Ainsi l’esprit attaint d’une bigotte erreur,
Croit commettre un peché presque digne d’horreur,
Quand par oubly des loix qu’à prescriptes l’exemple
Non lavé d’eau sacree il entre dans un temple :
Et l’insensé qu’il est, nul regret ne le mord
D’avoir precipité l’innocent à la mort
Par un faux tesmoignage, ou par la violence
Que fait aux sainctes loix une injuste sentence :
Ains rit de voir gemir és laqs qu’il a broüillez
La vefve et l’orphelin de tous biens despoüillez.
Ces valeureux romains, vainqueurs de tout le monde,
Ne fondoient point l’honneur où cet âge le fonde,
Ny n’en estimoient point la gloire consister
À faire avec l’espee un mot interpreter,
Pointiller sur un rien, et s’acquitter l’estime
Que cherchent les dueils en leur sanglante escrime.
De preceptes plus saincts dés leur enfance imbuz,
Ils ignoroient l’usage, aussi bien que l’abus
D’un appel, d’un second, d’un cartel homicide
Sinon lors que les loix leur en laschoient la bride,
Pour la gloire publique, encontre la valeur
D’un publique ennemy se prenant à la leur.

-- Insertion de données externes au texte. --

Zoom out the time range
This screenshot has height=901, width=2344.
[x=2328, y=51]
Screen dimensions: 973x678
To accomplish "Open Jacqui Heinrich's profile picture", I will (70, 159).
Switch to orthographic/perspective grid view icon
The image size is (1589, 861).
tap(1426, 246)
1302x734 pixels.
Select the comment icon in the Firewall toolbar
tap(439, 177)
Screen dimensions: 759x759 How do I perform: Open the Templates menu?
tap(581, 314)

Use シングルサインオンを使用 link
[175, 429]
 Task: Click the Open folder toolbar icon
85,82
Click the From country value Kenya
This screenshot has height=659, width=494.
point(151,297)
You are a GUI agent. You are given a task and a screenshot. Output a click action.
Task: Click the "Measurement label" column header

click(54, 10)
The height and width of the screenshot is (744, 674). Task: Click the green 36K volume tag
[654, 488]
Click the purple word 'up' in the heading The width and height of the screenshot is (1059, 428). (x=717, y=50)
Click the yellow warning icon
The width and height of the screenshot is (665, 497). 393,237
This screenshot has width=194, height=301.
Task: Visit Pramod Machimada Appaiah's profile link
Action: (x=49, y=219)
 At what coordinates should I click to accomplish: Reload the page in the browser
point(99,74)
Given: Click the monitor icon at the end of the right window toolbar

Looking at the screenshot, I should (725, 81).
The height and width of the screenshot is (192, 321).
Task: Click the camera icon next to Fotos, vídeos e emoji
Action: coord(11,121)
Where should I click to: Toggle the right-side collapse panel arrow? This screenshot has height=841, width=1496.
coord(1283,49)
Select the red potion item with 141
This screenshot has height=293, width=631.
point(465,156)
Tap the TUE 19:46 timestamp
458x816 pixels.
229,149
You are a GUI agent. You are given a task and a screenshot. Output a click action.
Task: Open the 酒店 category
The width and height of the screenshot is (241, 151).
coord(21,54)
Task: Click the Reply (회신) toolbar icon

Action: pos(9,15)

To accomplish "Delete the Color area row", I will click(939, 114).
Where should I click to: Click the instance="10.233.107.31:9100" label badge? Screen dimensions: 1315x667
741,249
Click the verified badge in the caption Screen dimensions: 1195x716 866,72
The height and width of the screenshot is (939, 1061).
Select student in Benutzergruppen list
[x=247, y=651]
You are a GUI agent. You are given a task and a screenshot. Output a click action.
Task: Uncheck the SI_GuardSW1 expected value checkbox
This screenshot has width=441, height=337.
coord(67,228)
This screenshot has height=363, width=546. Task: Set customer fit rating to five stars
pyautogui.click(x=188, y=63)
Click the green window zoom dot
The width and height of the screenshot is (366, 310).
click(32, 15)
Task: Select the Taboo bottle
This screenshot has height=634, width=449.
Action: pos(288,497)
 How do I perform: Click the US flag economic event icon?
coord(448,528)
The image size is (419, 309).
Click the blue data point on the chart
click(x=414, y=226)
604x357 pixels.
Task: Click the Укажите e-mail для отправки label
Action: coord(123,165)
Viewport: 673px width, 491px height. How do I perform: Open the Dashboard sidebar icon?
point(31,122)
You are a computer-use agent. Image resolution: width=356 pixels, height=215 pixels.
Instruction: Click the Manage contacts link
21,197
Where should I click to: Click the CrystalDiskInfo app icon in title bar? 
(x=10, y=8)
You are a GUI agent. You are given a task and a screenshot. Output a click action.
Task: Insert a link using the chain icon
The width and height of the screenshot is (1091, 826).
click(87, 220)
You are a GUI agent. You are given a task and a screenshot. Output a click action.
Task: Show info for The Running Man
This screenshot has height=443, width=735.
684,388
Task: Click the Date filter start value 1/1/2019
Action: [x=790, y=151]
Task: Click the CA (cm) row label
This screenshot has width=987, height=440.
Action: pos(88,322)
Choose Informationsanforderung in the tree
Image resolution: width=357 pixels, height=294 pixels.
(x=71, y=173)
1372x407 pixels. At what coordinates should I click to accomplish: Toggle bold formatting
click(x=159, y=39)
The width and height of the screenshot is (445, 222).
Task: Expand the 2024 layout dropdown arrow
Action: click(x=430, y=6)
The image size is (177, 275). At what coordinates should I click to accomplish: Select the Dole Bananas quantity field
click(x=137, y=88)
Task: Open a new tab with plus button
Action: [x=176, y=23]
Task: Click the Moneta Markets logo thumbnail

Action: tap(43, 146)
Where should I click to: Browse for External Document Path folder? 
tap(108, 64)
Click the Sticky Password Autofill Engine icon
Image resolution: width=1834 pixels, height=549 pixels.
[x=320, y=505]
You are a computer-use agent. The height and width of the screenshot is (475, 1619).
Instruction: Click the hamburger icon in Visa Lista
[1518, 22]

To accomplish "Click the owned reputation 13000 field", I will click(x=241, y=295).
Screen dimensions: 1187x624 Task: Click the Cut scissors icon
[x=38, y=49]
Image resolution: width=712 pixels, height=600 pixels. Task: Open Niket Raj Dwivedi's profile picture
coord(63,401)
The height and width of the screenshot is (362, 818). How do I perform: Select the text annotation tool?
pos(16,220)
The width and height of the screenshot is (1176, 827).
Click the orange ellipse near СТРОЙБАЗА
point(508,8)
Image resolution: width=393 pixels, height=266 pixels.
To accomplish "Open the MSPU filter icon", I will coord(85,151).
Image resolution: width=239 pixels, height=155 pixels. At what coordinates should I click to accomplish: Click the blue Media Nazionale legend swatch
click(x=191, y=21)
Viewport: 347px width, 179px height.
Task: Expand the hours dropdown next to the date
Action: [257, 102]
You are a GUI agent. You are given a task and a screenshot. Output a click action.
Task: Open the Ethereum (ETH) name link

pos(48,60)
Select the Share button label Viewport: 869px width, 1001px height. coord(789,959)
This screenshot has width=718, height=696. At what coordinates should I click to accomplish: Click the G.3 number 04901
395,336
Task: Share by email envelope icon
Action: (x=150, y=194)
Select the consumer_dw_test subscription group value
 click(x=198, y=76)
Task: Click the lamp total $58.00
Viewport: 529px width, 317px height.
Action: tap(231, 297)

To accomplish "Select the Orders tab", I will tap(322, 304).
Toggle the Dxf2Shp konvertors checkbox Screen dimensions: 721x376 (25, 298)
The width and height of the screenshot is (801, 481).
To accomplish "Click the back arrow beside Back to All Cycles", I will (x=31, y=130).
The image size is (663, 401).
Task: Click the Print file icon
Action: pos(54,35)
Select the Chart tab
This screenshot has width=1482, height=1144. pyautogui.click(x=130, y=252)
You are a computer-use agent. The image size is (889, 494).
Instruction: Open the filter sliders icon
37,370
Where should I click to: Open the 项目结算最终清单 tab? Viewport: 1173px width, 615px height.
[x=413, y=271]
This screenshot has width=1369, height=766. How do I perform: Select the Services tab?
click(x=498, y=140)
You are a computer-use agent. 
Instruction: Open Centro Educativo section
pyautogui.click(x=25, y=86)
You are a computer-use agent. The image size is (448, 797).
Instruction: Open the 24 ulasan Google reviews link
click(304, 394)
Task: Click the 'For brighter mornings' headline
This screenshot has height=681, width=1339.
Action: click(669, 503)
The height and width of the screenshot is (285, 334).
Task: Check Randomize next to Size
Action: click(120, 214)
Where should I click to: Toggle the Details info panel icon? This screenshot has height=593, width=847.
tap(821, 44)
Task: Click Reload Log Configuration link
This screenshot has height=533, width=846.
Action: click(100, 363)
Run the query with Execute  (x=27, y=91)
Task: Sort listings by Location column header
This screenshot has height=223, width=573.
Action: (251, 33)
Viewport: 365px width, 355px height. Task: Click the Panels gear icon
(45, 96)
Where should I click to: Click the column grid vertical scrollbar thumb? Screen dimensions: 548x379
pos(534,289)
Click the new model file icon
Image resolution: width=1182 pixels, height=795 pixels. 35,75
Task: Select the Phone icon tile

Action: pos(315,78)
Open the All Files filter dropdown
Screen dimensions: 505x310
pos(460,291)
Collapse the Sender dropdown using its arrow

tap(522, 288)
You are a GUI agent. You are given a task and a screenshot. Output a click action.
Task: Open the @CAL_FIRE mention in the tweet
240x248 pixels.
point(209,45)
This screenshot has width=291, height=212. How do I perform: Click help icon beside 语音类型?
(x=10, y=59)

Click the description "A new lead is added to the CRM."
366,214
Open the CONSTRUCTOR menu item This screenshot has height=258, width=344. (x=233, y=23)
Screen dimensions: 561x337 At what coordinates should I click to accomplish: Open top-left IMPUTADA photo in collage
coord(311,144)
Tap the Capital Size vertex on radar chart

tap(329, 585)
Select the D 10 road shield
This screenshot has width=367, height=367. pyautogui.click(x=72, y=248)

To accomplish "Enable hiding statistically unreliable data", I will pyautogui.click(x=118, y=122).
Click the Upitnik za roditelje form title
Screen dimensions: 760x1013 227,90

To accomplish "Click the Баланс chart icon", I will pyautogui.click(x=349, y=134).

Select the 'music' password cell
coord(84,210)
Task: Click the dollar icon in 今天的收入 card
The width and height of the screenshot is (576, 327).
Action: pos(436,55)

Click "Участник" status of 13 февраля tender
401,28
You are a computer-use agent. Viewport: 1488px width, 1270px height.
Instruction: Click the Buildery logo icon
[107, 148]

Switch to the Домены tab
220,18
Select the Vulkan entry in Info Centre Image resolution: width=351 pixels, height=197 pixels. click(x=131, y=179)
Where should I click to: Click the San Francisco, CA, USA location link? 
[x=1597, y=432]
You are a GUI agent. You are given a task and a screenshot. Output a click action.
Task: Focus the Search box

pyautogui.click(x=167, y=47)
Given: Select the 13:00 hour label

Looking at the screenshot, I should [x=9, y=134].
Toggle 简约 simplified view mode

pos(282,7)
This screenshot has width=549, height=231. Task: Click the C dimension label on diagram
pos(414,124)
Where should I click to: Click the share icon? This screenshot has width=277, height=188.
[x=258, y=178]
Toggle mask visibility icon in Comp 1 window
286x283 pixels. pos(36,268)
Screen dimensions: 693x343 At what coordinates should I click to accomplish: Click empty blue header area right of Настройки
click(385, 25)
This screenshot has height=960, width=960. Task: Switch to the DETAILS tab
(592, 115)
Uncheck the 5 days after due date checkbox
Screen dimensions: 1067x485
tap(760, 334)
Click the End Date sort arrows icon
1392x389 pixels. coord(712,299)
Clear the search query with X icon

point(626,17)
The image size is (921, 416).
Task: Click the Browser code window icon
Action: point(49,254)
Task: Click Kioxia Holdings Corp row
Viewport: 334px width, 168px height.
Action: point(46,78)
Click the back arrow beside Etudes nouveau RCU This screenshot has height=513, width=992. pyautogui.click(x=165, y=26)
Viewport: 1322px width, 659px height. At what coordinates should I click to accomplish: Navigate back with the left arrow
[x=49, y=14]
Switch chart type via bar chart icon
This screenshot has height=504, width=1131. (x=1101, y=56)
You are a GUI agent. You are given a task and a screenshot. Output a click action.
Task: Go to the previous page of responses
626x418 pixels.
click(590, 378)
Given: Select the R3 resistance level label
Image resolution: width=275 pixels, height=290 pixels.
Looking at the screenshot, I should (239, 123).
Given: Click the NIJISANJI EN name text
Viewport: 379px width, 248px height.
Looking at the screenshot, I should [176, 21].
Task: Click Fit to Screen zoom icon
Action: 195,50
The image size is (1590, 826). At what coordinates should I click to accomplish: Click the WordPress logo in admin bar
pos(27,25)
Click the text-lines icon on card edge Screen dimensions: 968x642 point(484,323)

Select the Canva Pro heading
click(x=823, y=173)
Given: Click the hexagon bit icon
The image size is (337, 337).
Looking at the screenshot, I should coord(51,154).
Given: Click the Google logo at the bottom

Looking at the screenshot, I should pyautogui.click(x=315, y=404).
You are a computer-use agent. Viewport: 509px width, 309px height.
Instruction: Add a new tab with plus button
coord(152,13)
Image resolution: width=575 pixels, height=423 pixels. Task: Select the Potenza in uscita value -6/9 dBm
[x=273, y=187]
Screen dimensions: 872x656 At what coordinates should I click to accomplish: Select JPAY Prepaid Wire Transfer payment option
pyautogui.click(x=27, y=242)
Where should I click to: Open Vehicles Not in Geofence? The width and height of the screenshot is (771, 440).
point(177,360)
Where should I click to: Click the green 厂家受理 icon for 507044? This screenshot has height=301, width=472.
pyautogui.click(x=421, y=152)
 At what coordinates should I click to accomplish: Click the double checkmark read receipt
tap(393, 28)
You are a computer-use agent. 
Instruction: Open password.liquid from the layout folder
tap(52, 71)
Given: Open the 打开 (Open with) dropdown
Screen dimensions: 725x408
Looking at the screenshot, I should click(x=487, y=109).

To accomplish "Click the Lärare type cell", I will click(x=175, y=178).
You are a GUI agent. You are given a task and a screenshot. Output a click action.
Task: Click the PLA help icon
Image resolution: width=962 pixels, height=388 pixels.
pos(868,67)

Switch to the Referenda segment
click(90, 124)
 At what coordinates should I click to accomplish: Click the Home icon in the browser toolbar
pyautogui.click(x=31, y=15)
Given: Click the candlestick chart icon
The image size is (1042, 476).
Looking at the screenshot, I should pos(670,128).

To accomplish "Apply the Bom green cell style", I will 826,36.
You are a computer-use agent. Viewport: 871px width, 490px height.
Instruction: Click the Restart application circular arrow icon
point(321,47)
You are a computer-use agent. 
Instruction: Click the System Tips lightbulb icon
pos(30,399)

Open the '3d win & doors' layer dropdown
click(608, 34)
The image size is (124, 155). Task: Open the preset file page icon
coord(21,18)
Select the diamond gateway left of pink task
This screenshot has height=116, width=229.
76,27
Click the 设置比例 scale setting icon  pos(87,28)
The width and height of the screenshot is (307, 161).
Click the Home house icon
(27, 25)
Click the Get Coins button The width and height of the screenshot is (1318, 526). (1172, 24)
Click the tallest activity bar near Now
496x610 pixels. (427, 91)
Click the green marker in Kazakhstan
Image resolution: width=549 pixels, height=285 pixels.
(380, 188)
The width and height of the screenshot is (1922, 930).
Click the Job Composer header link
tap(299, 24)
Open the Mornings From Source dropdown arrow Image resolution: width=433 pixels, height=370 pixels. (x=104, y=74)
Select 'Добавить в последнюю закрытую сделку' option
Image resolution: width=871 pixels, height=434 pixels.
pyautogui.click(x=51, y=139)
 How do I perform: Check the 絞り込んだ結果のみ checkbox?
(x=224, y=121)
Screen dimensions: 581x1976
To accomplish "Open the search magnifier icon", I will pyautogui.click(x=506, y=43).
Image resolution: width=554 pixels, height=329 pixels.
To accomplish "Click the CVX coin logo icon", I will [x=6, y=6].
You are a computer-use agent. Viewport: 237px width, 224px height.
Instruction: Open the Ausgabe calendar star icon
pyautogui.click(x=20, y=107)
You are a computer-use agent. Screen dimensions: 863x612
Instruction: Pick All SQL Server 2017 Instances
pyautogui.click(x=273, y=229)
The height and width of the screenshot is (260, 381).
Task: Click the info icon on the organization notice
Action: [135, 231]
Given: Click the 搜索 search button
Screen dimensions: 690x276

Mais quand d’une vertu de loüange affamee
Il falloit des premiers enfoncer une armee,
Ou de grands coups de traits percez de part en part,
Vainqueurs aller mourir sur le haut d’un rempart,
Ou s’abismer tous vifs dedans la gueule ouverte
D’un gouffre qu’ils devoient refermer par leur perte,
Ils le sçavoient bien faire, et sans peur du trespas,
Nul homme en ce chemin ne devançoit leurs pas.